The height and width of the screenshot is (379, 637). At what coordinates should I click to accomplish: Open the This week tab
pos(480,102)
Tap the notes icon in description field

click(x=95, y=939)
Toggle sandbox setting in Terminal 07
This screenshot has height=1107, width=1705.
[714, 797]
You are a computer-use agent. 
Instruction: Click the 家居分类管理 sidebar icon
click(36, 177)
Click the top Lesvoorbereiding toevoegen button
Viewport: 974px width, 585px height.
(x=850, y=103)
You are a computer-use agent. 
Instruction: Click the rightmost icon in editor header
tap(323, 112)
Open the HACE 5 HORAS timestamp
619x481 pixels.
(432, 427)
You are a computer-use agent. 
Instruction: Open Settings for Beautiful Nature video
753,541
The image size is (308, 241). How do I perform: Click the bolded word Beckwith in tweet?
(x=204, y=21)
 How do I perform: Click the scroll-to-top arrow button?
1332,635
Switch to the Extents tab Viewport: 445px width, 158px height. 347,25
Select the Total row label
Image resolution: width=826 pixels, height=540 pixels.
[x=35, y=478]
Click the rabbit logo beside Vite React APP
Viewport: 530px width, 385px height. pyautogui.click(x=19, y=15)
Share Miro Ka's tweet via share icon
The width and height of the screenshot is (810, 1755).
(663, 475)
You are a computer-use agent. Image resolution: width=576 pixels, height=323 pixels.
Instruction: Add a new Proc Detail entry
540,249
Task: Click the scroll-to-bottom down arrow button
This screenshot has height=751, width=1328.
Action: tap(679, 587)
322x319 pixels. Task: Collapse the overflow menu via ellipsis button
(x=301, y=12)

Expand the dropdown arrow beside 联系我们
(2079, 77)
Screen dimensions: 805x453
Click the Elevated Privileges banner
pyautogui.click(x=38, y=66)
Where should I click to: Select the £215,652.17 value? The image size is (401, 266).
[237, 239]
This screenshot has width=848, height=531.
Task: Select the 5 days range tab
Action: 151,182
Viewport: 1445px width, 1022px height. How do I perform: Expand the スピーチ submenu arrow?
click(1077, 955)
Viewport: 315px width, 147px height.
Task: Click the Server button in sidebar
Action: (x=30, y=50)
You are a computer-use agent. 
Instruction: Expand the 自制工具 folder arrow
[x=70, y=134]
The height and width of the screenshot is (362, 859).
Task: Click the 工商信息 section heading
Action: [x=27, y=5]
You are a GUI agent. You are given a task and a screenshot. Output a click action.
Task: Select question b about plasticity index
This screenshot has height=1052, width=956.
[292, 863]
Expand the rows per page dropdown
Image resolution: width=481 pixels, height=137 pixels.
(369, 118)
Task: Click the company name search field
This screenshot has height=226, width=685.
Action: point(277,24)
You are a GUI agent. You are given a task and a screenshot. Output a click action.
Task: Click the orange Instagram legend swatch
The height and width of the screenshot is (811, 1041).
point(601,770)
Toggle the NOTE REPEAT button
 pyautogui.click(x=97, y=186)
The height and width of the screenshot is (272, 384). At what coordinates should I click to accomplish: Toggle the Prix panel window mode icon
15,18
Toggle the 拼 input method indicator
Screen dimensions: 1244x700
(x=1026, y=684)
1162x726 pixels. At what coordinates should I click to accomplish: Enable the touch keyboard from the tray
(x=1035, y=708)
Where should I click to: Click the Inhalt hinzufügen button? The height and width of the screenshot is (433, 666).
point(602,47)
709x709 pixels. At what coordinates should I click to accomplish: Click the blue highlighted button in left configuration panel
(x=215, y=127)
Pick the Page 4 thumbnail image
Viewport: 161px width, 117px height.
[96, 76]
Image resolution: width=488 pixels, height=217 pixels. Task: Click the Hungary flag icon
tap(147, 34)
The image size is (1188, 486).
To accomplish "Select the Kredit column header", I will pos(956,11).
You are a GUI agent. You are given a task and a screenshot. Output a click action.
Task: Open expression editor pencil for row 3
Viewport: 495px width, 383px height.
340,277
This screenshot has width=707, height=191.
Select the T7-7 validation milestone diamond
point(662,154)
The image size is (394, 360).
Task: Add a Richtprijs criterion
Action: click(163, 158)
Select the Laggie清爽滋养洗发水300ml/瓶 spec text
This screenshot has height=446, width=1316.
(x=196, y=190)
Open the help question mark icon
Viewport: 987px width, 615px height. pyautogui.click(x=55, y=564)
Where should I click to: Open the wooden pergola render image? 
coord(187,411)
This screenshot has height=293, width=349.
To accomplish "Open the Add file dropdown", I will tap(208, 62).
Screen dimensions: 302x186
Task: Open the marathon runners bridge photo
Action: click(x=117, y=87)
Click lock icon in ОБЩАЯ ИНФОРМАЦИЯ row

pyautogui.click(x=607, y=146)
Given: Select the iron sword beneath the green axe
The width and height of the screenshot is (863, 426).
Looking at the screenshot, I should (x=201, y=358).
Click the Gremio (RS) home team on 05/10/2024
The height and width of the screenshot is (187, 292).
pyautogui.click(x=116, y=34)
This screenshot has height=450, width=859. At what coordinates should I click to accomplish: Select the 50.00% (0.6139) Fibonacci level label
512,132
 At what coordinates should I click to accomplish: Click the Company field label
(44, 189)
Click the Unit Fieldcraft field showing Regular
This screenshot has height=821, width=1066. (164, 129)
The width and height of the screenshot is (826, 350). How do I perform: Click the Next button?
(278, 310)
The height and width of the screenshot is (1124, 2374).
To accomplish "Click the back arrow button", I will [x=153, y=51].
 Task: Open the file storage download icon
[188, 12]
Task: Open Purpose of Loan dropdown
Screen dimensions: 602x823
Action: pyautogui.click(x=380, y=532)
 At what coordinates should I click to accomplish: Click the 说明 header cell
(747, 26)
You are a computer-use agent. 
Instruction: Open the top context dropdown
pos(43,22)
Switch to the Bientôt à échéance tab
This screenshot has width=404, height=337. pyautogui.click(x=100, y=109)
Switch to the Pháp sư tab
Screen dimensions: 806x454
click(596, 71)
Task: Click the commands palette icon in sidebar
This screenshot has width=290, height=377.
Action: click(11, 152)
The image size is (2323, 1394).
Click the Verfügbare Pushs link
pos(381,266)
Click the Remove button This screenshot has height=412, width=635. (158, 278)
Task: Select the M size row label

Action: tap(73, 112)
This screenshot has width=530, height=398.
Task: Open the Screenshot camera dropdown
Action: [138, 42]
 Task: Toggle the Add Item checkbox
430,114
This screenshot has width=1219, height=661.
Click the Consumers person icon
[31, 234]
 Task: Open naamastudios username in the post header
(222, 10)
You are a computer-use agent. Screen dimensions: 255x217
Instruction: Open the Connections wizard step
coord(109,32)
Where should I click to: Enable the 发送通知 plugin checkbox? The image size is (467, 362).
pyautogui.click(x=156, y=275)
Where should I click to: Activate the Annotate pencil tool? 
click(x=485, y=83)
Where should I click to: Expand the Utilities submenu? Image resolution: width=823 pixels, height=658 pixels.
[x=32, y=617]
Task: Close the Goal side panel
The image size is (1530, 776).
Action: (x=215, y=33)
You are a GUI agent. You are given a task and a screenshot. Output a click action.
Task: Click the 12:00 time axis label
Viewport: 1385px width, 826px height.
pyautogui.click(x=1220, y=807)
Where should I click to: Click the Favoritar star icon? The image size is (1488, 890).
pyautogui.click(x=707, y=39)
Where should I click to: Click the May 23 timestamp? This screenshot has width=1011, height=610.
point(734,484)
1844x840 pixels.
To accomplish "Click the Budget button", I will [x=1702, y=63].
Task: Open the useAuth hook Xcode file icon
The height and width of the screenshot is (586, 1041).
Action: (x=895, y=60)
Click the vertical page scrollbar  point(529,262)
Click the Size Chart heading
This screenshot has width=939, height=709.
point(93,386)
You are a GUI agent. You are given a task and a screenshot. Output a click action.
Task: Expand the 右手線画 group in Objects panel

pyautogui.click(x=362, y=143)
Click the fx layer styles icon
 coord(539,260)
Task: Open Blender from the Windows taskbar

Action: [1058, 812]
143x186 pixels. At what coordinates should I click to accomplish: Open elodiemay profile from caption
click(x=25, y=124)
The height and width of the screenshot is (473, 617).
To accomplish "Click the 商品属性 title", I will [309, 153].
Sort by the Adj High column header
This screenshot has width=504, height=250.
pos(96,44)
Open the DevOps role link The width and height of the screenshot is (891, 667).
______________________________
What is being asked: How many lines in the data above contain the word "pixels"? Reply with the number alone.

Exercise output: 11